For UDP this means watching the combinations of local and remote port numbers and creating state for each unique combination (of 4-tuple of addresses and ports) that you see. Because UDP is connectionless you have to expire this state information based on a timeout. This timeout will be much shorter than the one you use for TCP (on the order of minutes instead of hours) in order to prevent your state table from getting too large.

For ICMP echo request you should proceed in a manner similar to UDP with the icmp_id playing the role of port number.

For other types of ICMP like destination unreachable you must inspect the ICMP packet to see if it is part of a TCP or UDP connection you are tracking and attempt to translate it back to the original source.
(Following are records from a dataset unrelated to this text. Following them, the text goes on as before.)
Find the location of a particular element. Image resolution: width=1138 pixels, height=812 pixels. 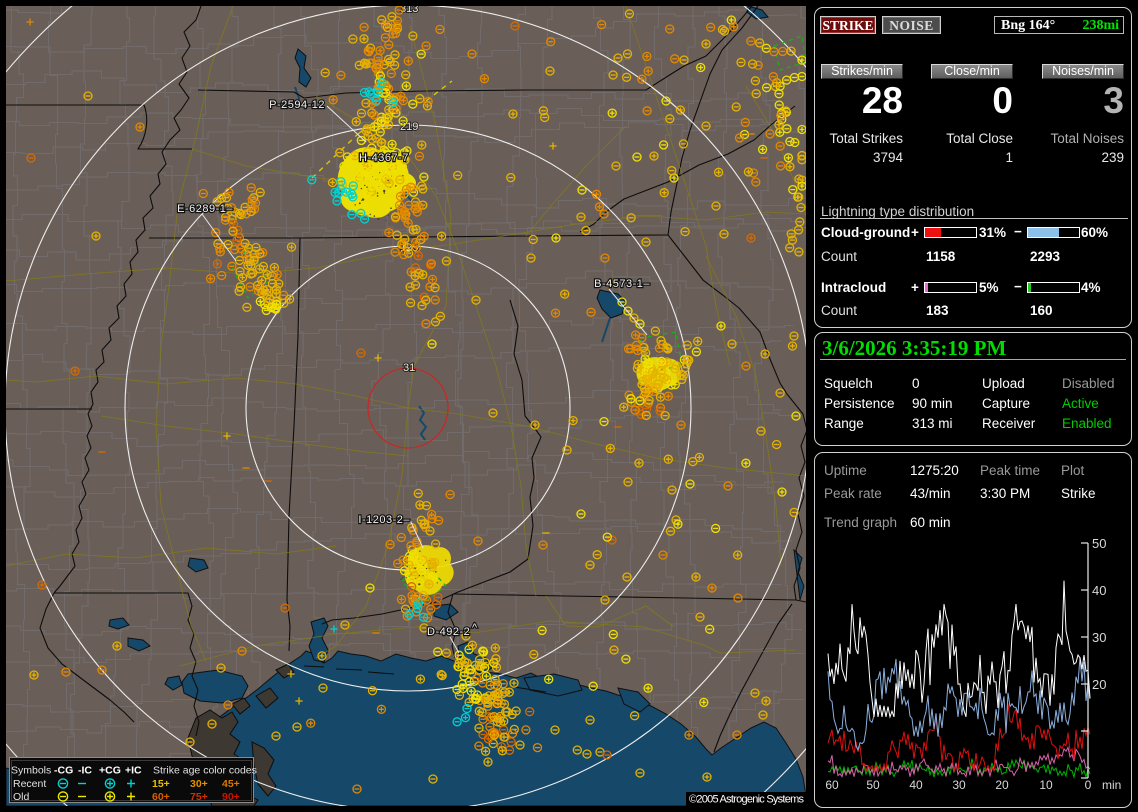

svg-text: 313 is located at coordinates (409, 10).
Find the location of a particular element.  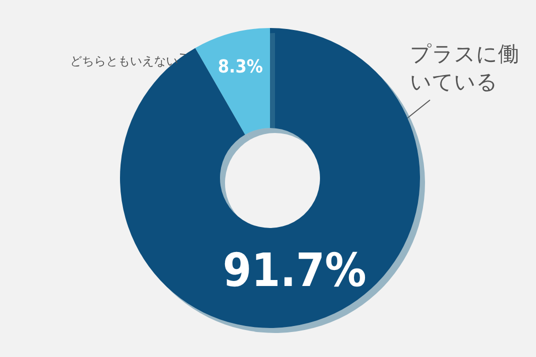

slice-label: どちらともいえない is located at coordinates (124, 61).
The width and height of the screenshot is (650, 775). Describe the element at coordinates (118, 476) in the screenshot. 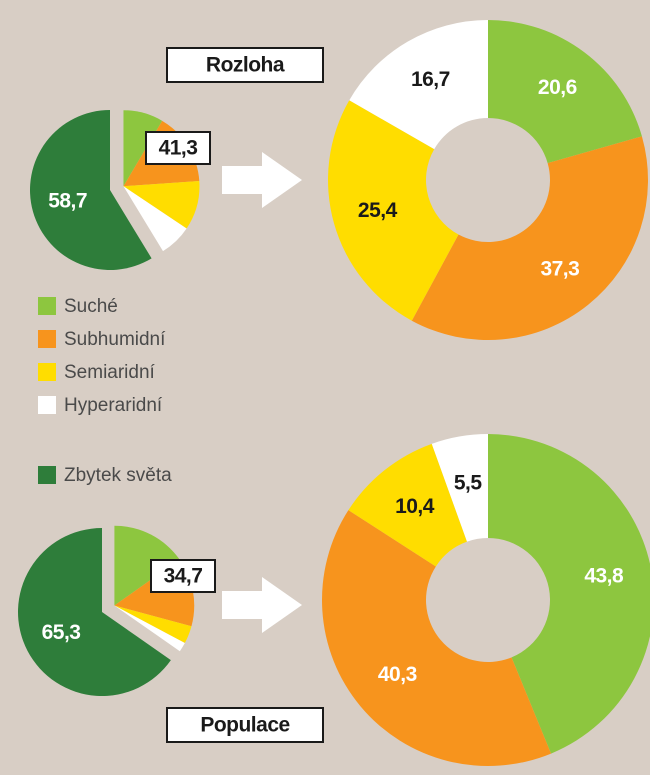

I see `legend-label: Zbytek světa` at that location.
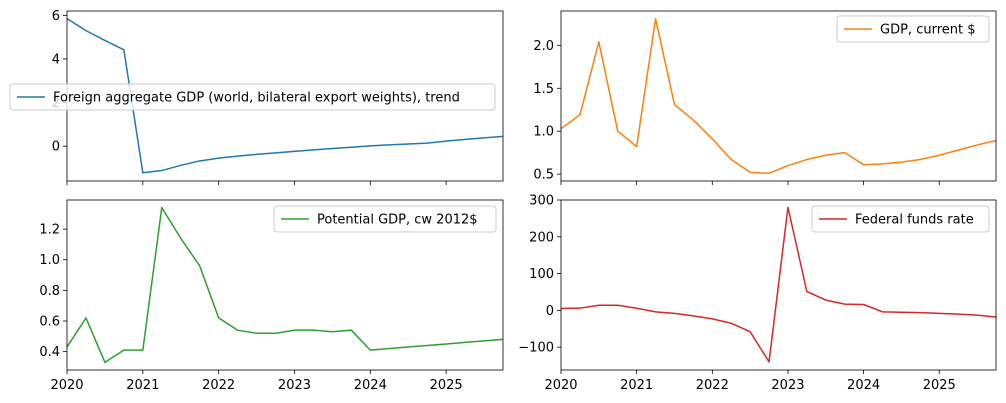 The image size is (1006, 403). I want to click on y-tick-label: 0.8, so click(50, 292).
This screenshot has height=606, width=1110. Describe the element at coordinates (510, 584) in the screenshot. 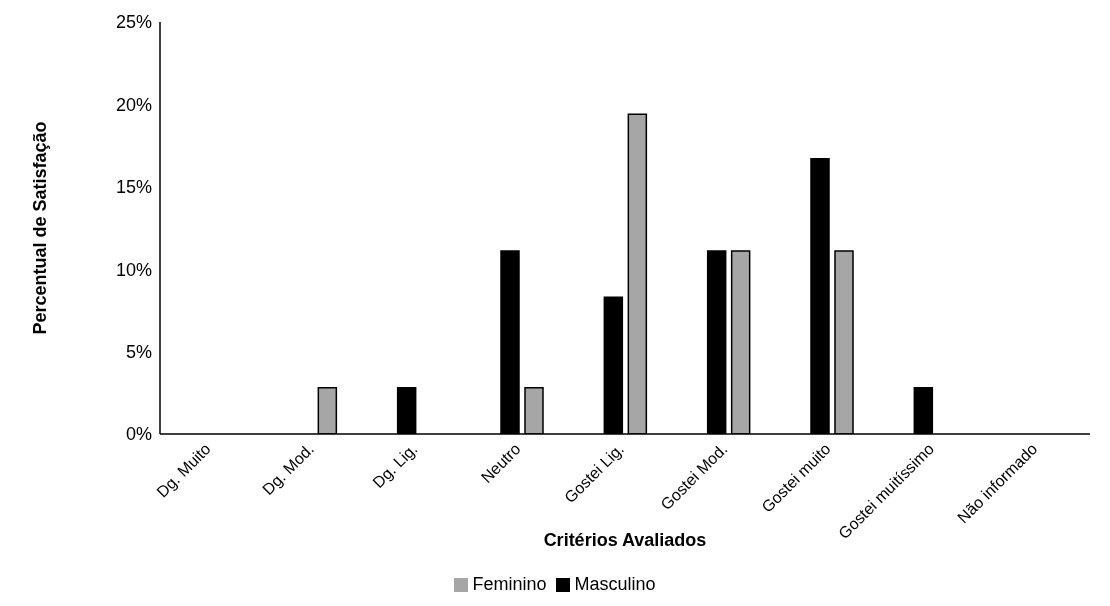

I see `legend-label: Feminino` at that location.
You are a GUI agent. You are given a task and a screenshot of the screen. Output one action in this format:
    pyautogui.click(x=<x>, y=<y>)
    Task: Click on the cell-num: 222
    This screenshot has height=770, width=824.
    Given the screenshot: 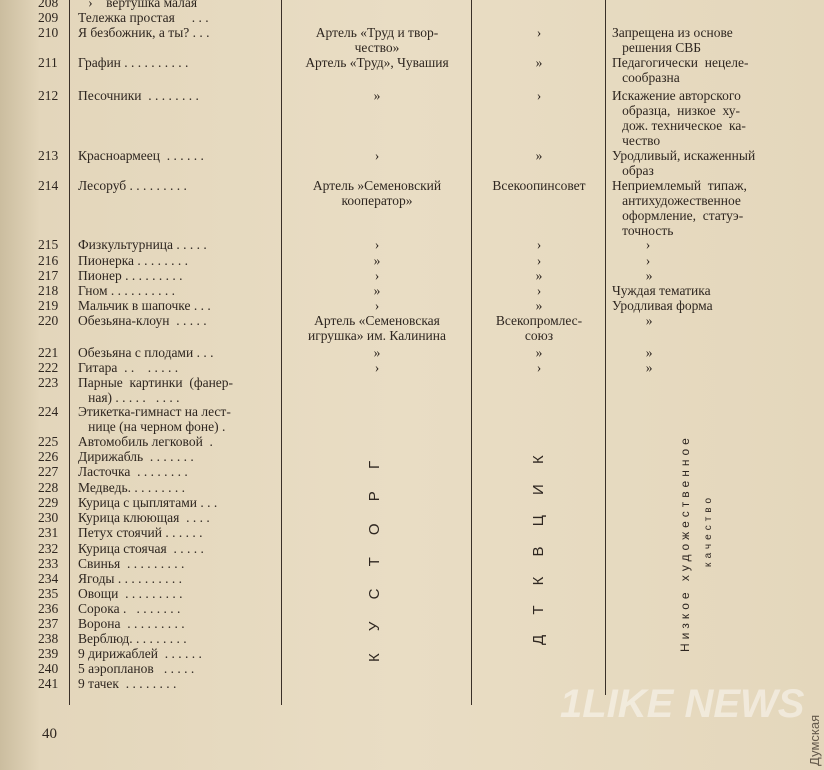 What is the action you would take?
    pyautogui.click(x=48, y=368)
    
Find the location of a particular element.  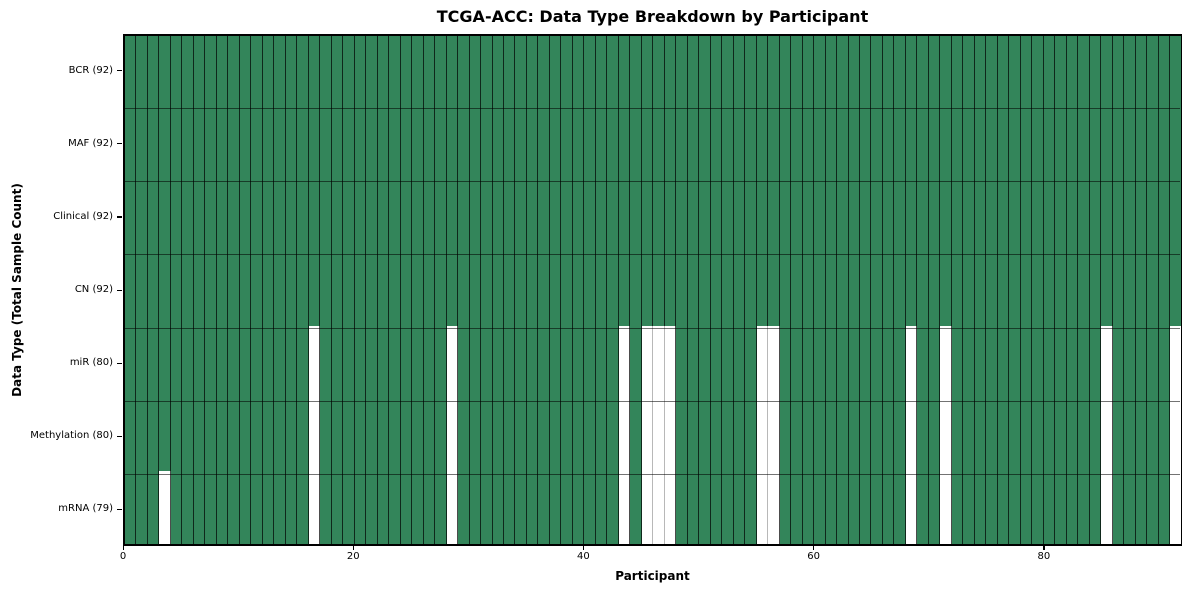

y-tick-mark is located at coordinates (120, 71).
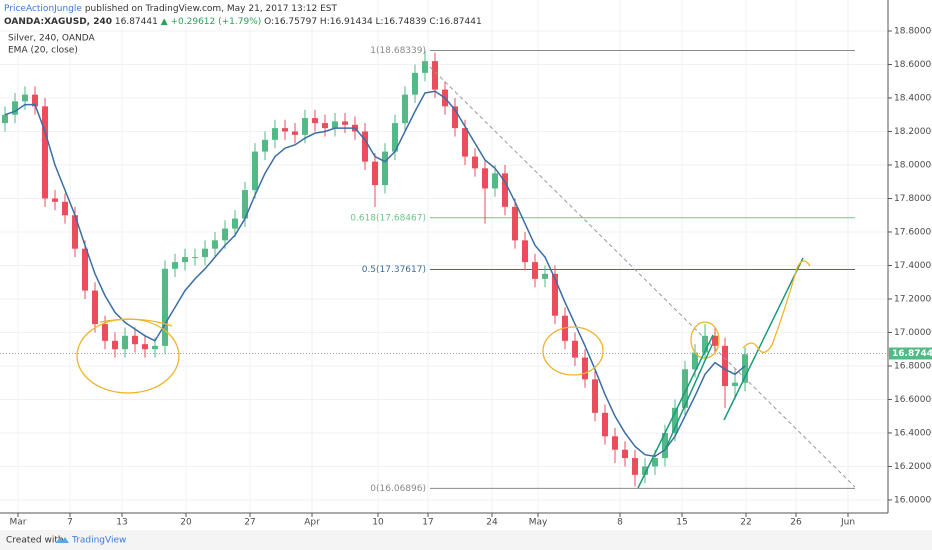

In order to prevent routing loops you should also be decrementing the IP TTL as you forward translated packets.

There are probably some more important bits which I'm forgetting. In short, implementing NAT is a lot like implementing an IP stack for a router! That's why NAT is virtual always bolted on to an IP stack in the kernel, not implemented in userspace.

Sending and receiving packets

So the architecture as I understand it is this:

Client originates a packet which goes into the TUNTAP interface
Your software gets this packet, encapsulates it in a Websocket message, and sends it off
Your Twisted server gets it and does its magic
The translated packet goes out from the server through a raw socket

The return path:

The reply comes back to your server somehow (perhaps libpcap)
Your code does the reverse magic
Your server transits the result back to the client over Websocket
Client sees the resulting backet come back through the TUNTAP interface.

I think the easiest way to handle the last step in the forward path and the first step in the return path is a second TUNTAP device: a tun interface on the server.